Document →
------------------------------------

Grade Level Precalculus
Beginning with a review of linear and quadratic functions, students are introduced to various different types of functions and their characteristics. Polynomial, rational, exponential, logarithmic and trigonometric functions are explored in depth. Students learn about their graphs and transformations, their inverse functions and how to solve their different types of equations. The TI-83/84 graphing calculator is used throughout the course to enhance the understanding of concepts and material.
Prerequisite: Grade Level Algebra 2
This course introduces students to the concepts of differential and integral calculus. Students will learn limits, basic derivatives and applications and basic integration techniques.
AP Statistics is an introductory college-level statistics course that introduces students to the major concepts and tools for collecting, analyzing, and drawing conclusions from data. Students cultivate their understanding of statistics using technology, investigations, problem solving, and writing as they explore concepts like variation and distribution; patterns and uncertainty; and data-based predictions, decisions, and conclusions.

------------------------------------

Supplied data →
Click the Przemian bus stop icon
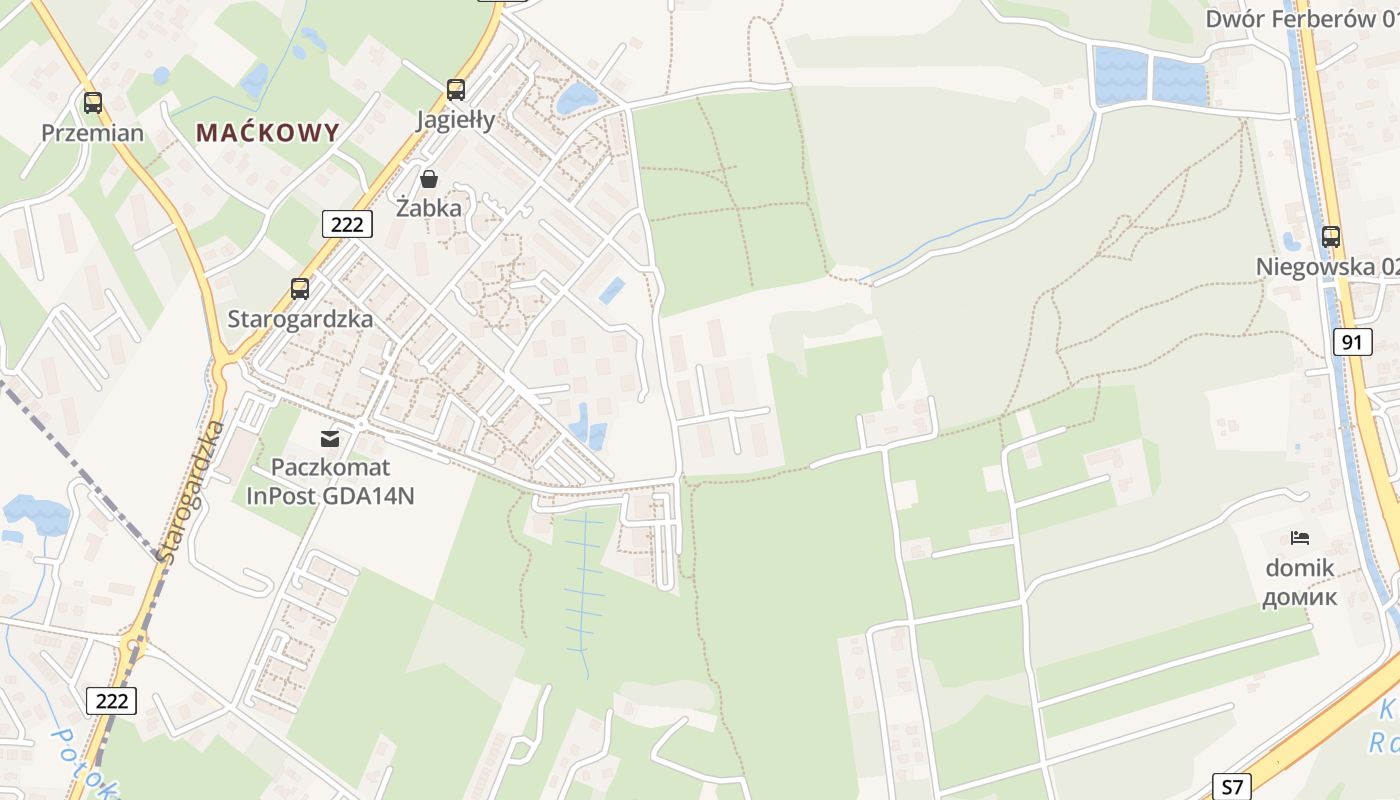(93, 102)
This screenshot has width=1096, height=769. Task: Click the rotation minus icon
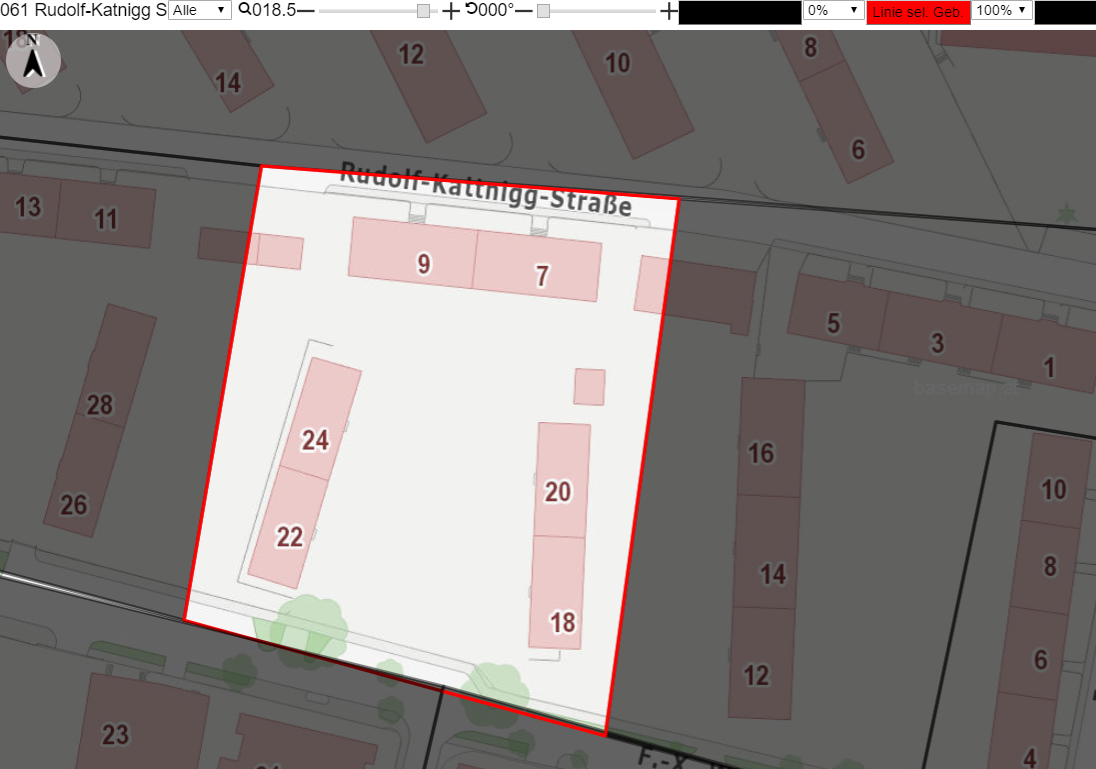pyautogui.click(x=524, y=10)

------------------------------------

Short problem A →
Translate this sentence from the course descriptions into Spanish: "This course introduces students to the concepts of differential and integral calculus."
Short problem B →
In the course descriptions, which kinds of functions does the Precalculus entry say are explored in depth? List them all.
Short problem C →
Continue the course descriptions from the end of the AP Statistics entry.

Response A →
Este curso introduce a los estudiantes en los conceptos del cálculo diferencial e integral.

Response B →
- Polynomial
- Rational
- Exponential
- Logarithmic
- Trigonometric

Response C →
Prerequisites: Algebra 2 and Departmental Approval
AP Calculus AB
AP Calculus AB is an introductory college-level calculus course. Students cultivate their understanding of differential and integral calculus through engaging with real-world problems represented graphically, numerically, analytically, and verbally and using definitions and theorems to build arguments and justify conclusions as they explore concepts like change, limits, and the analysis of functions.
Prerequisites: Honors or Accelerated Precalculus and Departmental Approval
AP Calculus BC
AP Calculus BC applies the content and skills learned in AP Calculus AB to parametrically defined curves, polar curves, and vector-valued functions; develops additional integration techniques and applications; and introduces the topics of sequences and series.
Prerequisites: AP Calculus AB and Departmental Approval
Our science curriculum offers students the opportunity to explore a variety of science disciplines. In the classroom, science is brought to life with hands-on lab experiences complemented by access to a wide range of virtual laboratory experiments. Students learn to interpret data, use formulas, and conduct research protocols as they progress through their science courses.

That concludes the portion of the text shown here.